→ **TASK TO CARRY OUT**: Return each line of the listing that follows in which the string "folder" can be found.

→ **INPUT MATERIAL**:
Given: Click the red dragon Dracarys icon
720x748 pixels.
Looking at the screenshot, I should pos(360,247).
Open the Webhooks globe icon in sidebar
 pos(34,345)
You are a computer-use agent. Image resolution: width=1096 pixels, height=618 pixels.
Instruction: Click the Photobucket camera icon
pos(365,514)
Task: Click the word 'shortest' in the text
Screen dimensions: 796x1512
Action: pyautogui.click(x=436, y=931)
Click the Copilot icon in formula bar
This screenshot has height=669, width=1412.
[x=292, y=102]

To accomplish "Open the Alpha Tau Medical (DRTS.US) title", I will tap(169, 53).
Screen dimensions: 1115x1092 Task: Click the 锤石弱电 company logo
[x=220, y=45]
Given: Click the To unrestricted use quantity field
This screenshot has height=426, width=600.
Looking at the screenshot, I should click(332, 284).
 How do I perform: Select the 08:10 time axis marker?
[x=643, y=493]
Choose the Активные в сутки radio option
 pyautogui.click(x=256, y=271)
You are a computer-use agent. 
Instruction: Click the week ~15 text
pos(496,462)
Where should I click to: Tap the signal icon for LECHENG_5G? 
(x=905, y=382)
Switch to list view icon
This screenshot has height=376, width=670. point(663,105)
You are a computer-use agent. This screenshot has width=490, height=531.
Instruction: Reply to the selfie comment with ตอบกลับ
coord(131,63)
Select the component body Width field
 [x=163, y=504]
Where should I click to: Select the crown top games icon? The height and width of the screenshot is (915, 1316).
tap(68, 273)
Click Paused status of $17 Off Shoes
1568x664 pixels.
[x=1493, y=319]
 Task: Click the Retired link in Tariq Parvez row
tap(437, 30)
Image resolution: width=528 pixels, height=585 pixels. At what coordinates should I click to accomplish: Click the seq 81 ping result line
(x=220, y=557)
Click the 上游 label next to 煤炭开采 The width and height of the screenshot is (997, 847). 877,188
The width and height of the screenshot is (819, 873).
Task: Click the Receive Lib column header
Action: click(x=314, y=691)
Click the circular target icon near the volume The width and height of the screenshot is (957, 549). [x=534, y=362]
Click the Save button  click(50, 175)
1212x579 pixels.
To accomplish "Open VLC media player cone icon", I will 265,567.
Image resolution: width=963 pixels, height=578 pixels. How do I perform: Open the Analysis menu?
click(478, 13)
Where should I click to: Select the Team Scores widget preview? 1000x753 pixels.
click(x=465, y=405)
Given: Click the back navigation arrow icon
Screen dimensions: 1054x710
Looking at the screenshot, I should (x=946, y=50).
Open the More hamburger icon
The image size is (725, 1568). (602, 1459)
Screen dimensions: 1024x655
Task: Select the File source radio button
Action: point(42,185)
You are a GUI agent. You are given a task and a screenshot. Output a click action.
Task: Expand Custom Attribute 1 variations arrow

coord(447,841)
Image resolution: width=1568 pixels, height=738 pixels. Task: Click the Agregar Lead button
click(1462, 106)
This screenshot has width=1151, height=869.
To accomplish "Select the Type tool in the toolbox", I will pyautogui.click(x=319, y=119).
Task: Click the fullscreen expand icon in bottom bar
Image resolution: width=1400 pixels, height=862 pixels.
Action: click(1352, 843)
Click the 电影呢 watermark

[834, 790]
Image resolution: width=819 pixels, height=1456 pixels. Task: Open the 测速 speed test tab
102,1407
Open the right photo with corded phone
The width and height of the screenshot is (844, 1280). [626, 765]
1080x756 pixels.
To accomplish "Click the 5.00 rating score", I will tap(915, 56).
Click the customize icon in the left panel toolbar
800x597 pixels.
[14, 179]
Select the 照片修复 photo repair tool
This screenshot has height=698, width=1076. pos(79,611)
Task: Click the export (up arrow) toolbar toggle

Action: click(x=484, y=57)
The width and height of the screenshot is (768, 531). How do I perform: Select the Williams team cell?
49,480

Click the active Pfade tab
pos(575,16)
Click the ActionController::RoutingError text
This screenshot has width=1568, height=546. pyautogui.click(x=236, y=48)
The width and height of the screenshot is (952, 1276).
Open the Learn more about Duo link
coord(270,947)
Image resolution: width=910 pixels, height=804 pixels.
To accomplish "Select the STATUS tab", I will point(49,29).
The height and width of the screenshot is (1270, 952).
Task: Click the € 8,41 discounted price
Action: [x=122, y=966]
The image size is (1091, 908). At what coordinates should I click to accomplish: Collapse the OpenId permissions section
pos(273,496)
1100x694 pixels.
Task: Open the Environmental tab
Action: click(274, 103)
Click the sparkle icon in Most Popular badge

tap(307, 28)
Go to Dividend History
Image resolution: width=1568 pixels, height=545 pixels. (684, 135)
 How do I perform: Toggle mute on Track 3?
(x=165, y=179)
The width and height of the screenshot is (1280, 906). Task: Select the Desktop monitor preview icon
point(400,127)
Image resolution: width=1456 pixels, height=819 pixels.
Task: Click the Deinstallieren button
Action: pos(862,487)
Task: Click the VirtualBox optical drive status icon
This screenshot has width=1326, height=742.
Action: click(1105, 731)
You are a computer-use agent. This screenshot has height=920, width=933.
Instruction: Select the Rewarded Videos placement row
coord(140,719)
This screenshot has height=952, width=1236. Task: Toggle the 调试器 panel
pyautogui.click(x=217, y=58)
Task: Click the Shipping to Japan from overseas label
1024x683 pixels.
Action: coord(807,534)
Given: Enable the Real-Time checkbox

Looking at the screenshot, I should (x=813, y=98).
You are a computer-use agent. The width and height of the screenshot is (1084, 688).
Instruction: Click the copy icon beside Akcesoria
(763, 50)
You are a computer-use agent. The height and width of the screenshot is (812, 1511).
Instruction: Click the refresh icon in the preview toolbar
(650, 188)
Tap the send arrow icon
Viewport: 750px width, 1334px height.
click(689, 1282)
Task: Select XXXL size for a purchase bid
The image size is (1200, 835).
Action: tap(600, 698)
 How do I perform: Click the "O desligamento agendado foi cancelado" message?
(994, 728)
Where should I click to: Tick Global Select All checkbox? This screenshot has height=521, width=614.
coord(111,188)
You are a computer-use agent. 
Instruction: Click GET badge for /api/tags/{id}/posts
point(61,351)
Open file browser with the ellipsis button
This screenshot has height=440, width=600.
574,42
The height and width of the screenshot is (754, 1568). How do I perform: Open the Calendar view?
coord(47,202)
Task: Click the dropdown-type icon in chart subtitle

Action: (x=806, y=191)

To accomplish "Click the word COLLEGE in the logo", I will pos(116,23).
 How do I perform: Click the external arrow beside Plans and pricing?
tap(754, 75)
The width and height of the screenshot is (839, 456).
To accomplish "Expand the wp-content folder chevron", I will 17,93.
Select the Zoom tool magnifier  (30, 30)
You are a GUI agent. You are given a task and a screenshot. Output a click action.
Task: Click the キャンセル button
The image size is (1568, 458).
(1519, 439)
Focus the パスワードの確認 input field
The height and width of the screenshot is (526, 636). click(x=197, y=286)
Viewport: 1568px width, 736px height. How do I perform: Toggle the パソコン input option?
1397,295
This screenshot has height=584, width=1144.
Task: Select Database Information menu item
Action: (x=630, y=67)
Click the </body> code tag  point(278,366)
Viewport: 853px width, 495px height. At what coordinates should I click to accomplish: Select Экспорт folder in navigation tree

→ **PROBLEM SOLUTION**:
To accomplish "Expand the wp-content folder chevron", I will 17,93.
Viewport: 853px width, 495px height. At what coordinates should I click to accomplish: Select Экспорт folder in navigation tree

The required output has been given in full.